Work Mojo Madness
It appears that Shangri-la has not come without its price: the coin machine refuses to accept my dollar bills, cans of pop become hopelessly lodged in the vending machine, my computer logins refuse me access to our operating systems, the hot water machine sprays my hand with scalding water, my swipe Employee I.D. card doesn’t allow me easy passage through any of the necessary doorways, the pay telephone steals my last quarter, the microwave burns my ‘Strips o’ Chicken’, I pinch my scrotum on the toilet seat in the Men’s Room, the Water fountain squirts me in the eye, and I am even forced to sit beside Habib Abdul Mohammed El Jabar, whose hourly phlegm attacks could be used to pave an entire International Highway in under a week (his entire body convulsing like a wildebeest caught in an electric fence as he hacks up these throat obstructions).
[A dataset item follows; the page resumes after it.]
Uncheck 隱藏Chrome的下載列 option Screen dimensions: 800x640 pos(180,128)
By this point in my new employment, I am working in perpetual fear waiting on a Grand Piano or Brinks safe to suddenly fall from the ceiling and tragically squash me dead in my cubicle workspace; or at the very least, ending up crushed under a tilted over Coke machine.
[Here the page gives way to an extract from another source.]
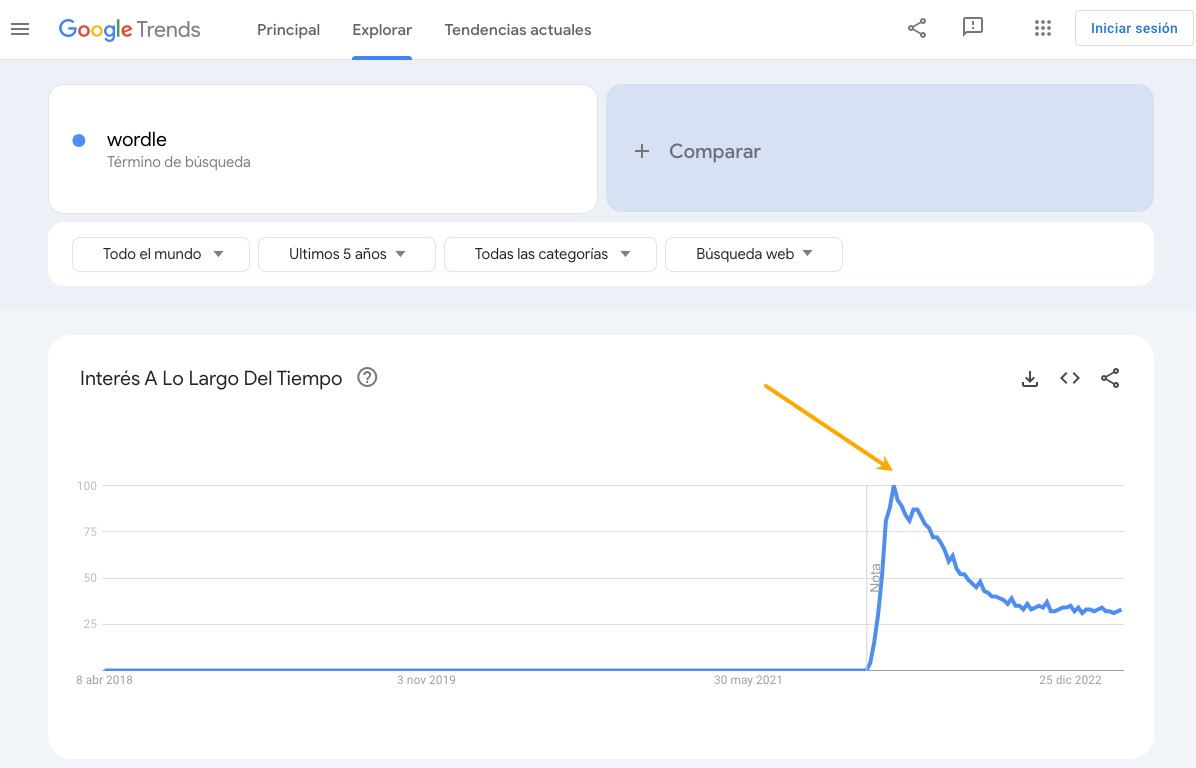The width and height of the screenshot is (1196, 768).
Task: Switch to the Principal tab
Action: pyautogui.click(x=288, y=30)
Each day when I arrive at work it’s like I am suddenly being warped directly into the plot of Steven King’s ‘Maximum Overdrive’, where the earth passes through the tail of a strange comet and all the machines mysteriously come to life to run amok in a murderous rampage. I am expecting to have the Green Goblin come crashing through the dividing wall of my work area on the front grill of a huge semi truck.
It's becoming all too crystal clear what Brian Johnson was wailing about all those years ago:
“Who made who, who made you?
If you made them and they made you
Who picked up the bill, and who made who?
Who made who, who turned the screw?”
I can tell you one thing: If this continues, then I’m going to start volunteering to have those screws inserted directly into the frontal lobes of my brain!
Perhaps I need to appease the angry employment gods somehow? Hey, it worked for Pedro Cerrano in 'Major League'! I wonder what my trainer would think if I were to bring in a live chicken each day to sacrifice at my cubicle desk before each shift in order to lift the bad voodoo and prevent it from stalking me on the work floor like a hungry beast of prey?
Surely, to prevent me from my voodoo bloodlust would be to violate some religious right of mine or something...wouldn't it?
2 Comments:
Oh my! You seem to have quite the luck sitting beside men that couph up phlem for the duration of the shift.
At this point, I consider them equal to classical Harpies sent by the gods to torment at me at my work place each day.